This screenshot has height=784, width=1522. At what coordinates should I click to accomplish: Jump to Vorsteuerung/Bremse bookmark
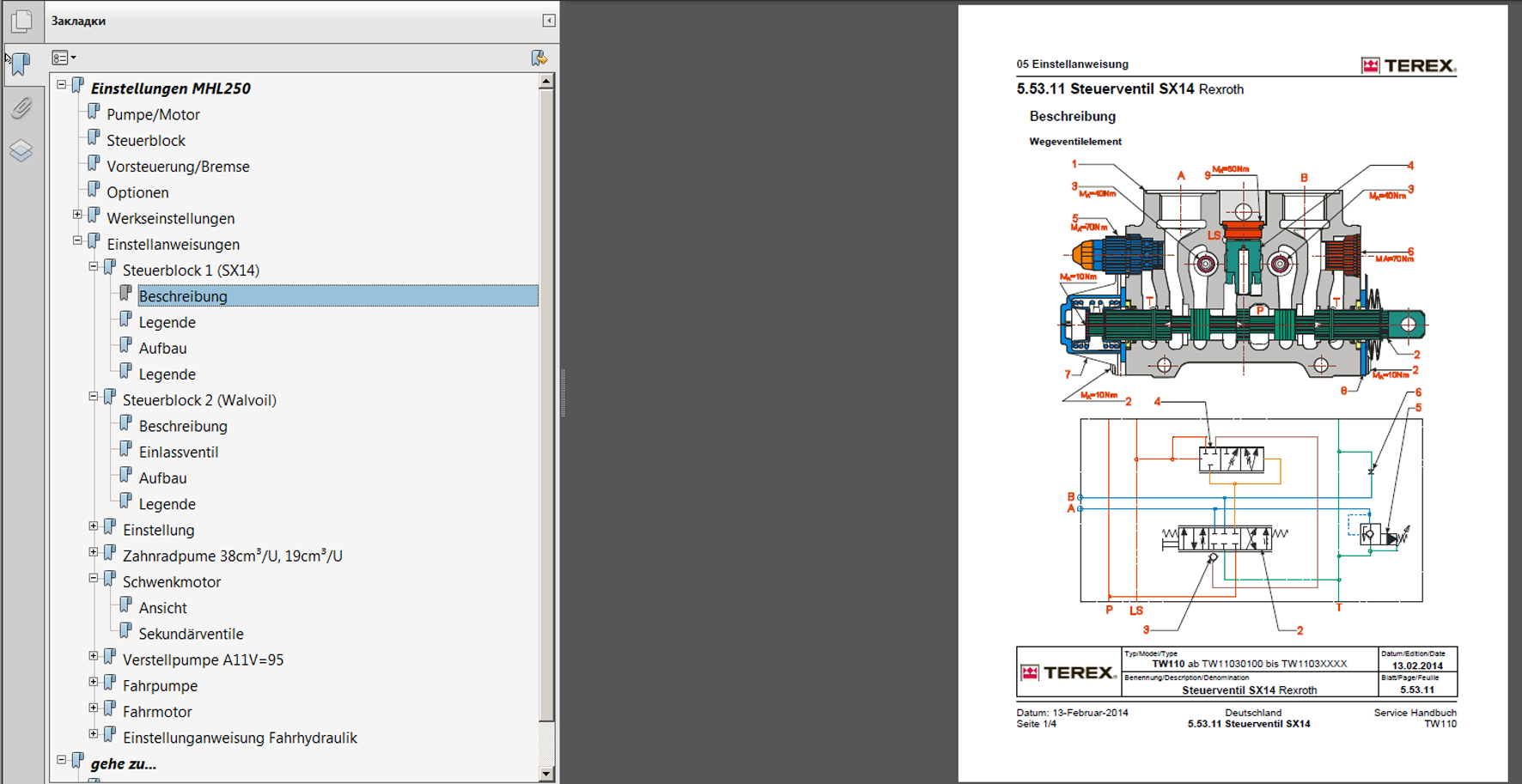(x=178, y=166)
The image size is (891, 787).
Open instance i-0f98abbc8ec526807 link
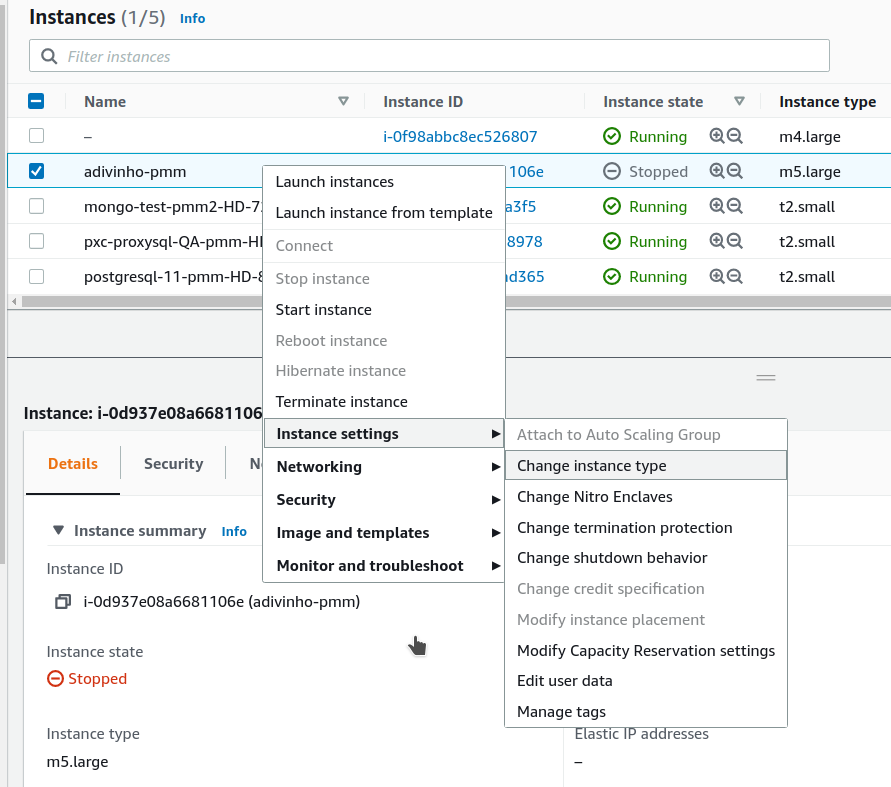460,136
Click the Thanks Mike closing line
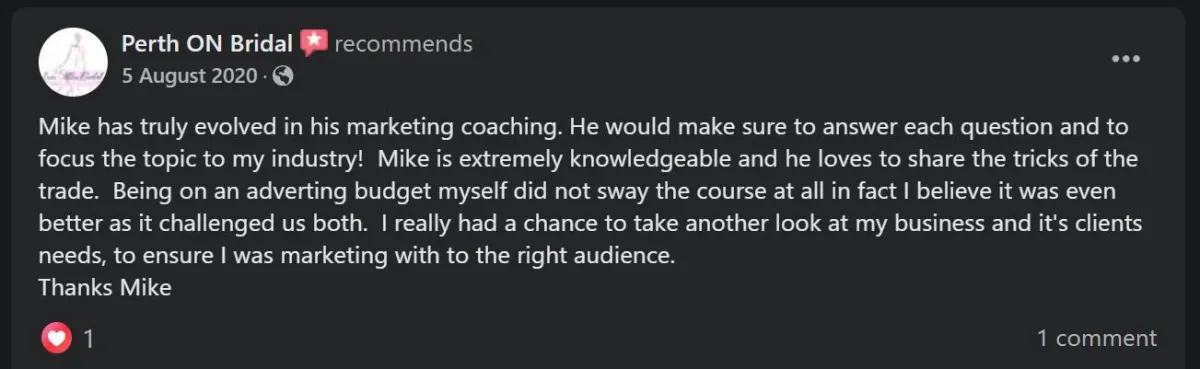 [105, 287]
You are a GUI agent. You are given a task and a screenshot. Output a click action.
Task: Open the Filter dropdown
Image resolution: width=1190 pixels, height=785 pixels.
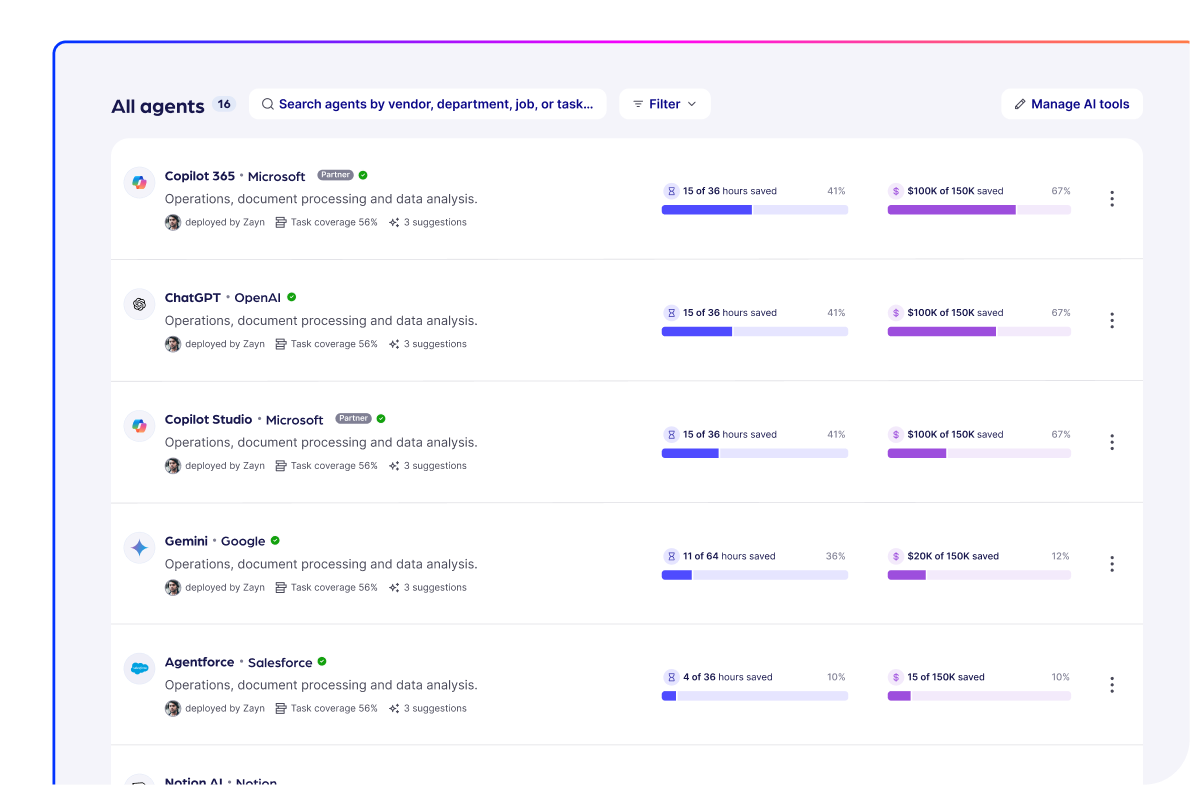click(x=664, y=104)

● **WHAT NEEDS TO BE DONE**
When a line carries an image, skip the image and repeat everything else above exactly as written.

● **RESPONSE BELOW**
This screenshot has height=784, width=1522. At what coordinates should I click to accomplish: Jump to Vorsteuerung/Bremse bookmark
(x=178, y=166)
The image size is (891, 787).
Open instance i-0f98abbc8ec526807 link
460,136
Click the Thanks Mike closing line
 [105, 287]
You are a GUI agent. You are given a task and a screenshot. Output a click action.
Task: Open the Filter dropdown
Image resolution: width=1190 pixels, height=785 pixels.
click(x=664, y=104)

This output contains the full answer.